A particle of mass M and positive charge Q, moving with a constant velocity $u_1=4\hat{i}m{s}^{-1}$, enters a region of uniform static magnetic field normal to the x-y plane. The region of the magnetic field extends from $x=0$ to $x=L$ for all values of y. After passing through this region, the particle emerges on the other side after 10 milliseconds with a velocity ${\overrightarrow{u}}_2=2(\sqrt{3}\hat{i}+\hat{j})m{s}^{-1}$. The correct statement(s) is (are)

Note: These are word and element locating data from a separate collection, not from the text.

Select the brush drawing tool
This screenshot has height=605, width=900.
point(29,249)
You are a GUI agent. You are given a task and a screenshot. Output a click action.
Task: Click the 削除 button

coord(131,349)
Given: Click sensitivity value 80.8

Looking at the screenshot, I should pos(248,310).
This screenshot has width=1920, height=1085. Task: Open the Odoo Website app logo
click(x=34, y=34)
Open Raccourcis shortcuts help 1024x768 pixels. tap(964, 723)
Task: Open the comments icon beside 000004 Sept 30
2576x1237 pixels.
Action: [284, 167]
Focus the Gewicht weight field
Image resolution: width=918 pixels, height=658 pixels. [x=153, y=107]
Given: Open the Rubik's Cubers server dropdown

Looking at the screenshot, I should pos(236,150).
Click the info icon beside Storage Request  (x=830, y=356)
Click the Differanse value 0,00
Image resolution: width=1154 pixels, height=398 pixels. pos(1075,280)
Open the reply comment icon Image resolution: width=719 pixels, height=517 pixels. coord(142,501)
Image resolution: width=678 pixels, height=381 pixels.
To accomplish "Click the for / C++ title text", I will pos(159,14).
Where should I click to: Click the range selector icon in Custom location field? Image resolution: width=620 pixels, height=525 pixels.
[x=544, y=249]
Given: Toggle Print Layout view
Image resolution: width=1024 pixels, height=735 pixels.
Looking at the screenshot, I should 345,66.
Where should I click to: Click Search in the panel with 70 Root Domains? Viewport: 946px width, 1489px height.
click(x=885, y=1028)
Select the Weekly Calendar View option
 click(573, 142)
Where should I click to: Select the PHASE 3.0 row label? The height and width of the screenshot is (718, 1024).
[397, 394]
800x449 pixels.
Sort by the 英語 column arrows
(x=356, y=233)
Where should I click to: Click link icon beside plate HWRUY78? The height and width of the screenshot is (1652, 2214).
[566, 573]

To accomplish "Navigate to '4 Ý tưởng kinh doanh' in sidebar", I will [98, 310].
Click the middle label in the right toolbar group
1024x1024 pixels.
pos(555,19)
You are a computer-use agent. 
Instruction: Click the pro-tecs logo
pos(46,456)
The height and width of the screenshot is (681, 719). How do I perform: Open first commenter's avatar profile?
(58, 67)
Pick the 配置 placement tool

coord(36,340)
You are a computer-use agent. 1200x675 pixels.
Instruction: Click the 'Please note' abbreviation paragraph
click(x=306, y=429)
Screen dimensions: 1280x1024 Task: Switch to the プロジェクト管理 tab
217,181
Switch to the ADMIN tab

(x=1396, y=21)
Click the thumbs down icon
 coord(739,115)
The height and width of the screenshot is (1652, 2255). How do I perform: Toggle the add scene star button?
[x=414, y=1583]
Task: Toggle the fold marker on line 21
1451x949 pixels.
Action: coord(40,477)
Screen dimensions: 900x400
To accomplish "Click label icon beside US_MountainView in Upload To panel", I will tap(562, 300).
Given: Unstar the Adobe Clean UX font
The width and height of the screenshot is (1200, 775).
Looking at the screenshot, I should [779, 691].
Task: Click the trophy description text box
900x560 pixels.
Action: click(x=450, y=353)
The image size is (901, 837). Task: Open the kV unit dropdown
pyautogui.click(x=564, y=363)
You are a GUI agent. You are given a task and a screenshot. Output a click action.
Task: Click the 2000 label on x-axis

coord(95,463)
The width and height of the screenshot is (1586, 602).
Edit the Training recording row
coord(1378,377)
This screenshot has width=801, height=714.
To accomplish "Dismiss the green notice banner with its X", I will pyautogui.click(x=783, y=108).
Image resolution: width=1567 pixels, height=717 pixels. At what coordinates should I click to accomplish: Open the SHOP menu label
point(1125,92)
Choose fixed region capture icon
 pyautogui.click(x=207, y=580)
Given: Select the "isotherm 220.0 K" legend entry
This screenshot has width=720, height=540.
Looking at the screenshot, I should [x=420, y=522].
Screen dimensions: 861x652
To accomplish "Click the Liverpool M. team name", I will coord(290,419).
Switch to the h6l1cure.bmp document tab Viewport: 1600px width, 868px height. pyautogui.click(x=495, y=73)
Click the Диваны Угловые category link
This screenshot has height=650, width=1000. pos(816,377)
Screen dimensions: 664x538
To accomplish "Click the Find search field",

• A. the direction of the magnetic field is -z direction
• B. the direction of the magnetic field is +z direction
• C. the magnitude of the magnetic field $\frac{50\pi M}{3Q}$ units
• D. the magnitude of the magnetic field $\frac{100\pi M}{3Q}$ units

Answer 1

Answer: (A), (C)

The correct options are
A the direction of the magnetic field is -z direction
C the magnitude of the magnetic field $\frac{50\pi M}{3Q}$ units

Time period of circular motion $T=\frac{2\pi M}{QB}$

Time spent inside the magnetic field is $t=\frac{\pi }{6}\times T=\frac{\frac{\pi }{6}}{2\pi }\times \frac{2\pi M}{QB}=\frac{\pi M}{6QB}$

Give, $t=10ms=10\times {10}^{-3}s$

$\therefore \frac{\pi M}{6QB}=10\times {10}^{-3}$

$\therefore B=\frac{50\pi M}{QB}$
As seen from the figure, $\overrightarrow{u}=4\hat{i}$
Since the partcile bends upward, B has to be in $\hat{k}$ direction since $\overrightarrow{v}\times \overrightarrow{B}$ is in $\hat{j}$ direction.